The most concrete part of the post is Cloudflare's internal usage data. The company says engineers already use Kimi inside OpenCode for agentic coding tasks and inside an automated code review workflow exposed publicly through the Bonk agent on Cloudflare repositories. In one security-review use case, Cloudflare says the system processes more than 7B tokens per day, found more than 15 confirmed issues in a single codebase, and would have cost about $2.4M per year on a mid-tier proprietary model. By switching to Workers AI, it says the same workload cost 77% less.
Cloudflare also paired the launch with platform changes for agent traffic. It now surfaces cached tokens as a usage metric, discounts cached tokens relative to fresh input tokens, adds an x-session-affinity header to improve prefix-cache hit rates, and revamps its asynchronous API for durable high-volume jobs such as research or code-scanning agents.
Why this matters
The bigger signal is economic, not just technical. As teams move from occasional prompt calls to always-on coding, search, and security agents, inference cost becomes a scaling constraint long before model availability does. Cloudflare is arguing that open large models plus platform-level serving optimizations can close enough of the capability gap to make agents financially viable at higher volume.

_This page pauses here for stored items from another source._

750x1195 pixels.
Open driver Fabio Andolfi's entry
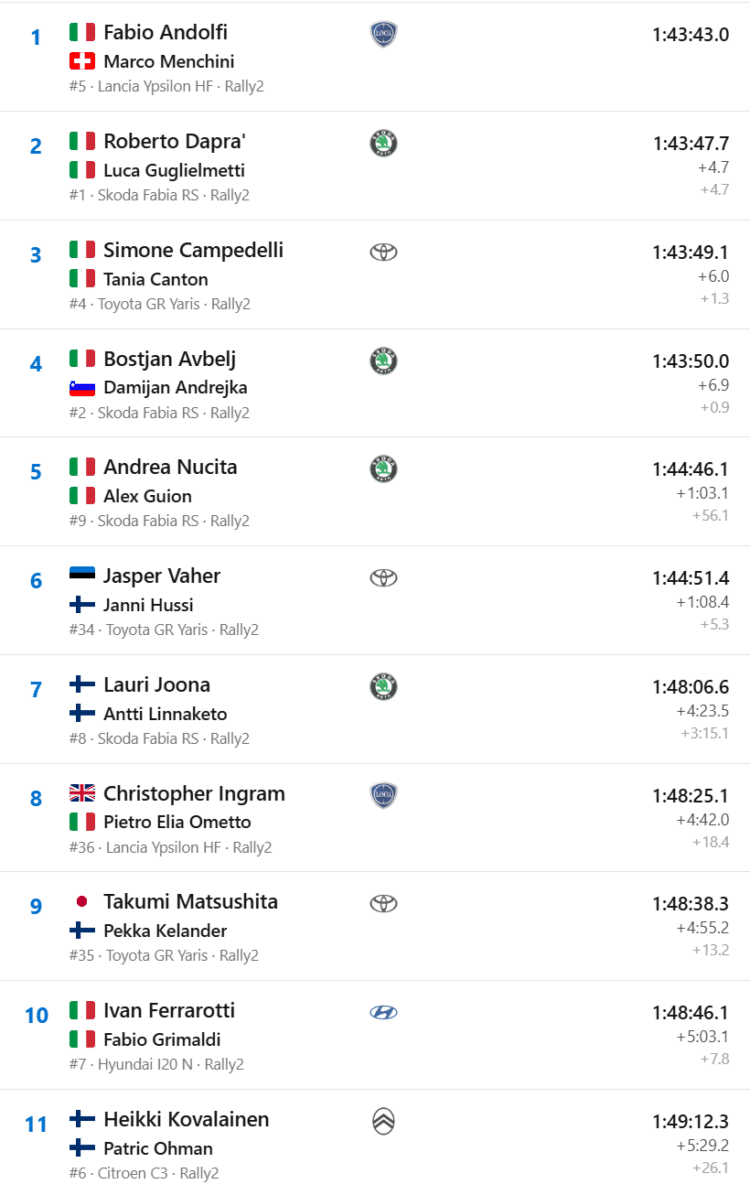coord(165,32)
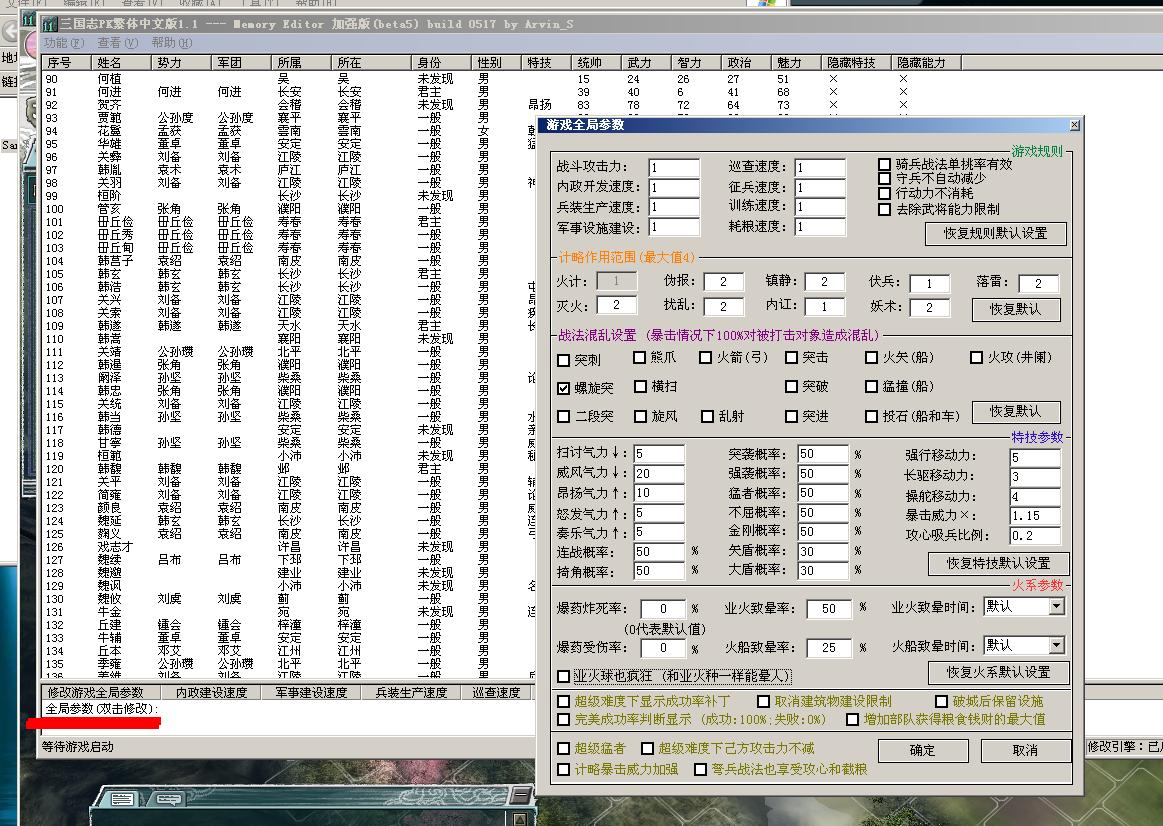1163x826 pixels.
Task: Switch to 内政建设速度 tab
Action: pyautogui.click(x=211, y=692)
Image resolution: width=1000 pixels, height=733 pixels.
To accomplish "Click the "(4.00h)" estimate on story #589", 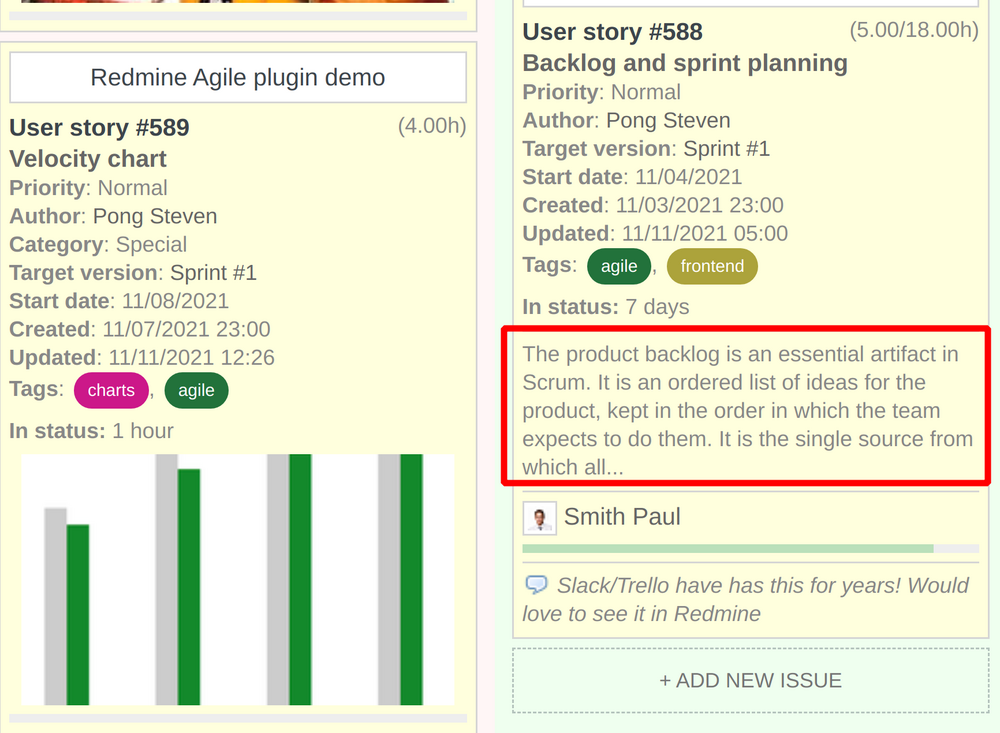I will coord(431,127).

If that claim holds, the competitive battleground shifts toward infrastructure: cache behavior, async execution, throughput tuning, and integration with the rest of the runtime. In other words, model hosting is becoming inseparable from agent-platform design.
Sources: Cloudflare X post · Cloudflare blog
Related Articles
Cloudflare said on March 20, 2026 that Kimi K2.5 was available on Workers AI so developers could build end-to-end agents on Cloudflare’s platform. Its launch post says the model brings a 256k context window, multi-turn tool calling, vision inputs, and structured outputs, while an internal security-review agent processing 7B tokens per day cut costs by 77% after the switch.
Cloudflare said on March 19, 2026 that Workers AI now supports Moonshot AI's Kimi K2.5. The company is using the model to argue that a unified agent platform can offer both strong tool use and much lower production cost.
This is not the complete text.